One giant leap for broadband?

Sen. Lieberman stumps for comprehensive rollout plan expedited by the government

Likening it to President Kennedy's pledge to put a man on the moon, Sen. Joseph Lieberman (D-Conn.) last week said a comprehensive strategy for deployment of high-speed broadband should be "a national mission."

Arguing that the mission had yet to get off the ground due to the piecemeal approach and failure to act quickly of "numerous government agencies," the senator said he will introduce legislation this week to push the Bush administration for a "comprehensive" broadband-deployment policy within six months.

An administration official responded that Lieberman's proposal held nothing new, that the administration is already encouraging broadband on numerous fronts, but that it is up to the "best and brightest" minds at the FCC to puzzle out the key issue of DSL open access, put in doubt by a recent court ruling.

Although looking for more government inspiration, Lieberman said the perspiration should come from the private sector. "The public sector cannot and should not manage this effort. Our future will fortunately be in the hands of thousands of individual innovators like so many of you here today," he told an Alameda, Calif., crowd.

Lieberman, expected to be a presidential candidate in 2004, was borrowing a page from his former running mate: Bridging the digital divide was one of Vice President Al Gore's major talking points. It also could be a major fundraising point. Lieberman's marketplace emphasis was no surprise given the makeup of the crowd.

The senator unveiled his proposal in California before members of tech lobby TechNet, comprising top executives from some 300 companies.
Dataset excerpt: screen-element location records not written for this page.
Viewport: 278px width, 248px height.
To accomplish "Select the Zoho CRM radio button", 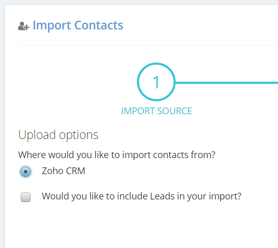I will coord(25,172).
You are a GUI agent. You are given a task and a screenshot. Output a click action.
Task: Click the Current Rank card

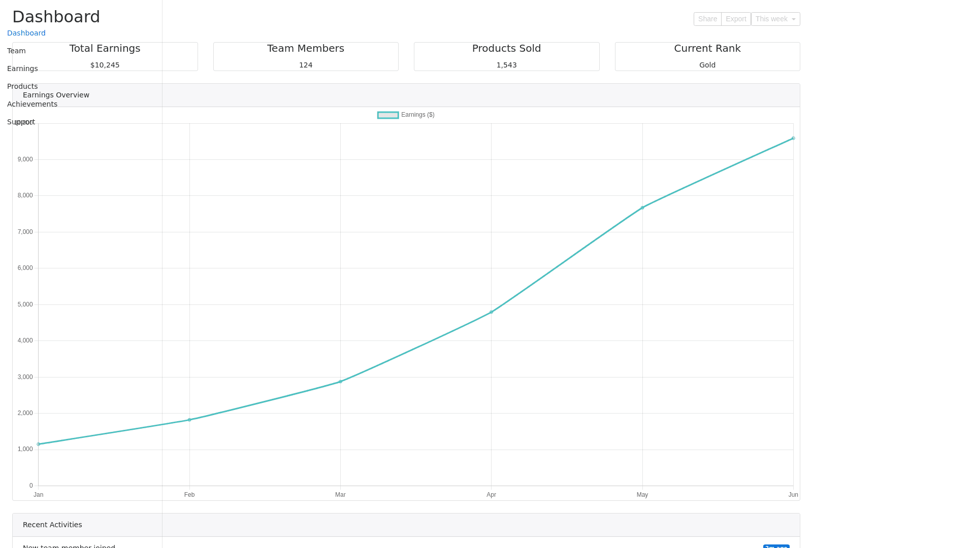(707, 56)
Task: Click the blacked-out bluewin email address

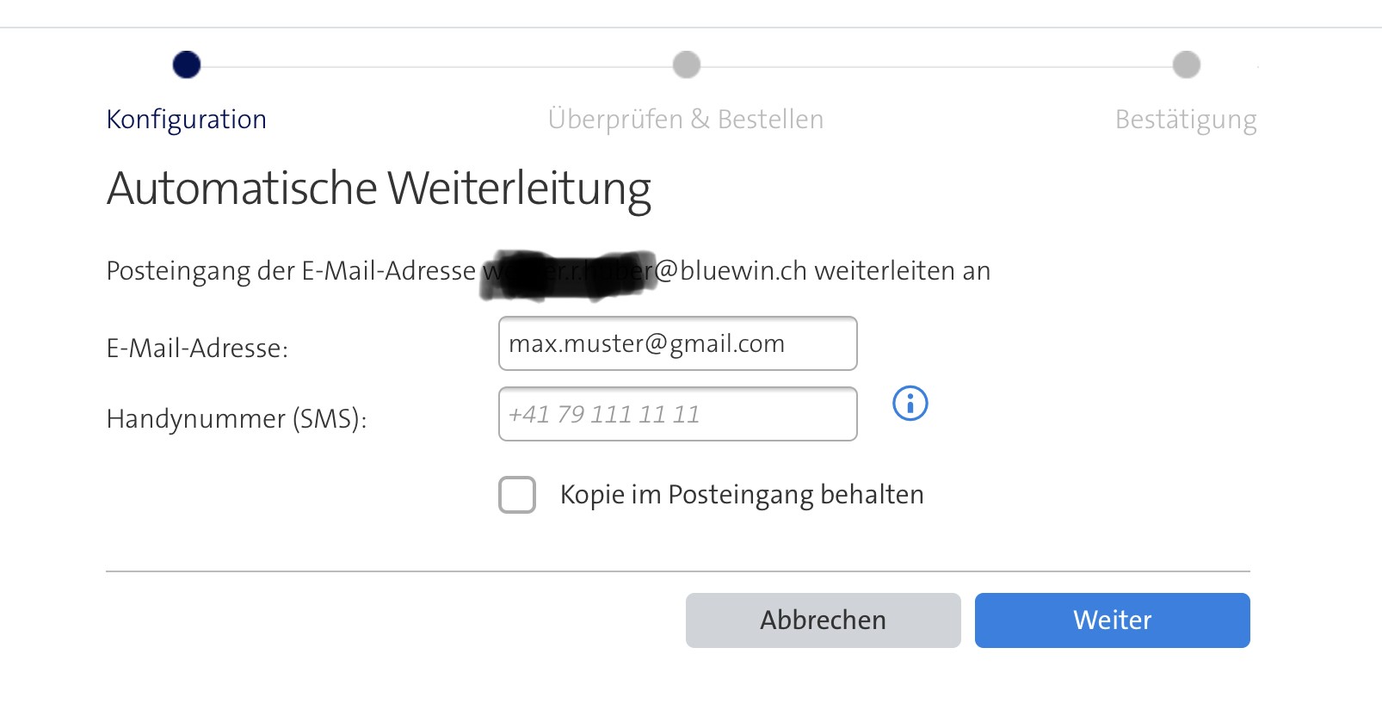Action: tap(568, 273)
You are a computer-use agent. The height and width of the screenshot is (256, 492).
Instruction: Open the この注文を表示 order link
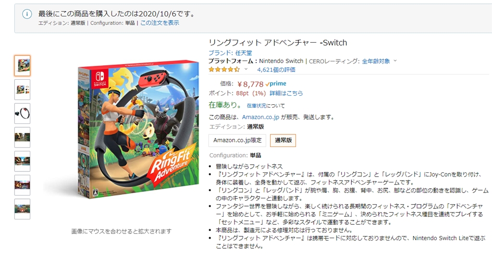[160, 23]
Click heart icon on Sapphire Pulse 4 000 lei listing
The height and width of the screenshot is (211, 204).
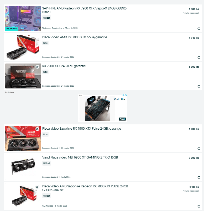199,149
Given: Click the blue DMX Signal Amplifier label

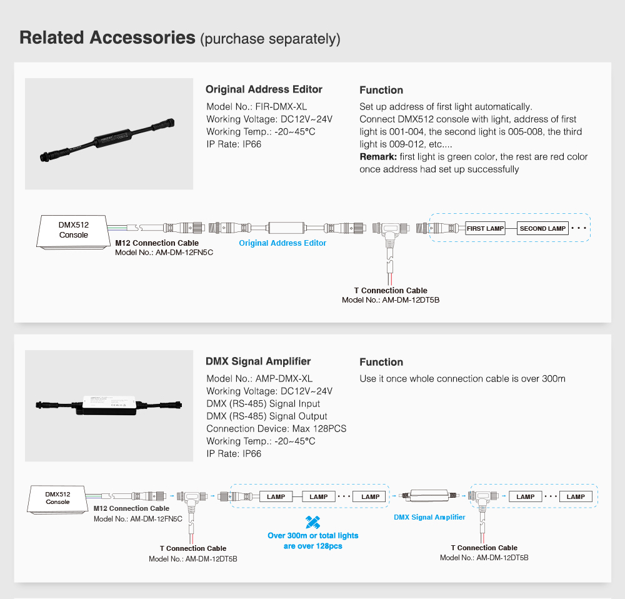Looking at the screenshot, I should [429, 517].
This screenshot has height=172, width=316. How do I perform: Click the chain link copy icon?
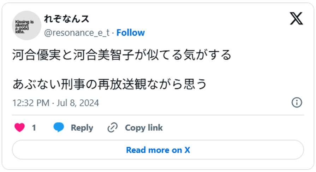112,128
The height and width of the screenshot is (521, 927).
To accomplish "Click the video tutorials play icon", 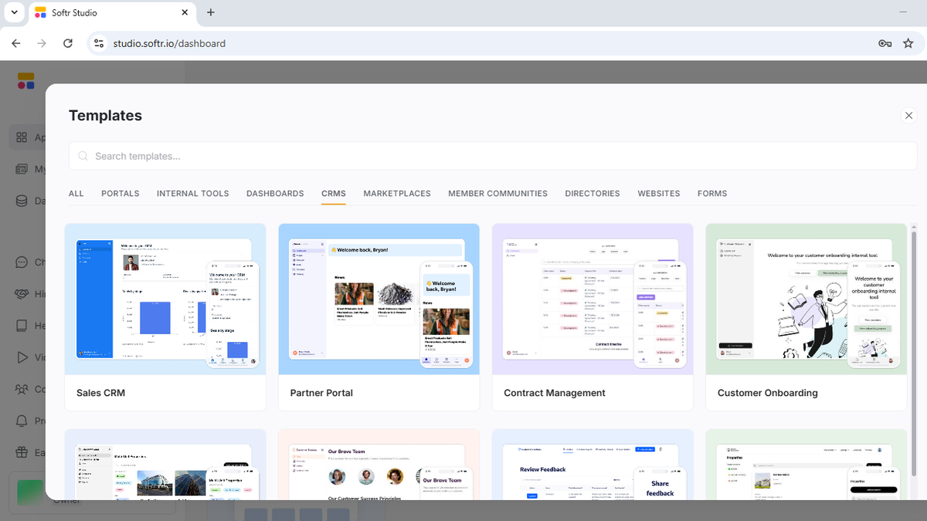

It was akin to preaching to the choir since the broadband-status report with his announcement made some of the same points as a report offered in January by TechNet (a copy of which could be found last week at

It was unclear whether Lieberman's bill would gain much Hill support, but it clearly could make him well-heeled friends in high-tech places.

Saying decisions are "piling up" on broadband deployment—such as on "spectrum, competition, rights management, spam, privacy and child protection"—Lieberman urged the Bush administration to develop a "coherent, cross-agency broadband strategy."

He also plans legislation that will (1) require the FCC to develop a plan for regulating the Internet; (2) create tax incentives for deploying broadband to underserved areas, both rural and urban; and (3) promote infrastructure R&D.

Lieberman's report concedes that cable is under no government obligation to upgrade its systems or make its high-speed lines available to competing Internet service providers. "Unlike common carriers, they have asserted First Amendment rights with regard to the content they carry," the report says, "and the courts continue to uphold that status."

While the broadband-rollout issue may seem more a legacy from Gore, the Internet-regulation aspect, particularly access by children to adult content, is a Lieberman staple. "The federal government has not been effective at designing solutions to restricting children's access to sexually oriented content," said the report accompanying his announcement.

Responding to Lieberman's proposal, Bruce Mehlman, Assistant Secretary of Commerce for Technology Policy, said: "A preliminary review suggests no new facts, ideas or proposals. But the newfound interest of such a high-profile senator should clearly advance this important issue."

On what the administration is already doing, he said, "As the senator dives more deeply into the issue, he is going to recognize significant administration efforts." Among examples he cited: the three-year acceleration on depreciation schedules for capital equipment; a push for a permanent R&D tax credit; extending the Internet-tax moratorium; and support for $80 million in loan guarantees for rural broadband rollout.

"Don't forget," Mehlman added, "we made Michael Powell chairman of the FCC and put Kevin Martin and Kathleen Abernathy on the commission because they are the best and brightest telecom minds and they need, at the FCC, to resolve the most challenging piece of the puzzle, as the appeals court just reiterated." He was referring to the D.C. Circuit Court decision late last month vacating and remanding FCC rules requiring telephone companies to open their high-speed Internet DSL lines to competitors. The FCC was already reviewing those rules as part of its triennial review.